Problem to work on
The data below is to be set down exactly.

Excerpted records
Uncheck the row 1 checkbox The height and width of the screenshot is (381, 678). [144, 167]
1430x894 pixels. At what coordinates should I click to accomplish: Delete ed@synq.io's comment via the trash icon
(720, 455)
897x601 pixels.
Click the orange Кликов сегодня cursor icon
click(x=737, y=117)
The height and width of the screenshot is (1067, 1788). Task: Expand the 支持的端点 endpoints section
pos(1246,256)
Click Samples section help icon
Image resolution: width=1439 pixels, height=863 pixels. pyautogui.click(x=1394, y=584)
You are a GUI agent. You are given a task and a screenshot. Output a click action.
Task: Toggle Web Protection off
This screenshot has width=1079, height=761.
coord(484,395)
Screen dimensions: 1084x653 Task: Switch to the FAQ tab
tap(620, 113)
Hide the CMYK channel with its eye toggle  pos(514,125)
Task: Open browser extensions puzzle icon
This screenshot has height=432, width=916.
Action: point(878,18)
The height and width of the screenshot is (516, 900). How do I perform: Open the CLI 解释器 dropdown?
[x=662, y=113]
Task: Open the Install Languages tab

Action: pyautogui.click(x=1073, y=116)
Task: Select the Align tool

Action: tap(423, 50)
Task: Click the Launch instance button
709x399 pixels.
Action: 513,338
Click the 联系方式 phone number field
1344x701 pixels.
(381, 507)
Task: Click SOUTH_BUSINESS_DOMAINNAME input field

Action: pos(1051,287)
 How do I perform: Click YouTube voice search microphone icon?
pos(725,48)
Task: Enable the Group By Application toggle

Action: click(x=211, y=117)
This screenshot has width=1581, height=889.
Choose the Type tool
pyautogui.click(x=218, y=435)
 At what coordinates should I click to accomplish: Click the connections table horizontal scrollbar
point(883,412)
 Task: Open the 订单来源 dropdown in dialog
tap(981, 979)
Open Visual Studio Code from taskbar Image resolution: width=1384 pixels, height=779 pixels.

Solved problem
Uncheck the row 1 checkbox The height and width of the screenshot is (381, 678). [144, 167]
1430x894 pixels. At what coordinates should I click to accomplish: Delete ed@synq.io's comment via the trash icon
(720, 455)
897x601 pixels.
Click the orange Кликов сегодня cursor icon
click(x=737, y=117)
The height and width of the screenshot is (1067, 1788). Task: Expand the 支持的端点 endpoints section
pos(1246,256)
Click Samples section help icon
Image resolution: width=1439 pixels, height=863 pixels. pyautogui.click(x=1394, y=584)
You are a GUI agent. You are given a task and a screenshot. Output a click action.
Task: Toggle Web Protection off
This screenshot has width=1079, height=761.
coord(484,395)
Screen dimensions: 1084x653 Task: Switch to the FAQ tab
tap(620, 113)
Hide the CMYK channel with its eye toggle  pos(514,125)
Task: Open browser extensions puzzle icon
This screenshot has height=432, width=916.
Action: point(878,18)
The height and width of the screenshot is (516, 900). How do I perform: Open the CLI 解释器 dropdown?
[x=662, y=113]
Task: Open the Install Languages tab

Action: pyautogui.click(x=1073, y=116)
Task: Select the Align tool

Action: tap(423, 50)
Task: Click the Launch instance button
709x399 pixels.
Action: 513,338
Click the 联系方式 phone number field
1344x701 pixels.
(381, 507)
Task: Click SOUTH_BUSINESS_DOMAINNAME input field

Action: pos(1051,287)
 How do I perform: Click YouTube voice search microphone icon?
pos(725,48)
Task: Enable the Group By Application toggle

Action: click(x=211, y=117)
This screenshot has width=1581, height=889.
Choose the Type tool
pyautogui.click(x=218, y=435)
 At what coordinates should I click to accomplish: Click the connections table horizontal scrollbar
point(883,412)
 Task: Open the 订单来源 dropdown in dialog
tap(981, 979)
Open Visual Studio Code from taskbar Image resolution: width=1384 pixels, height=779 pixels.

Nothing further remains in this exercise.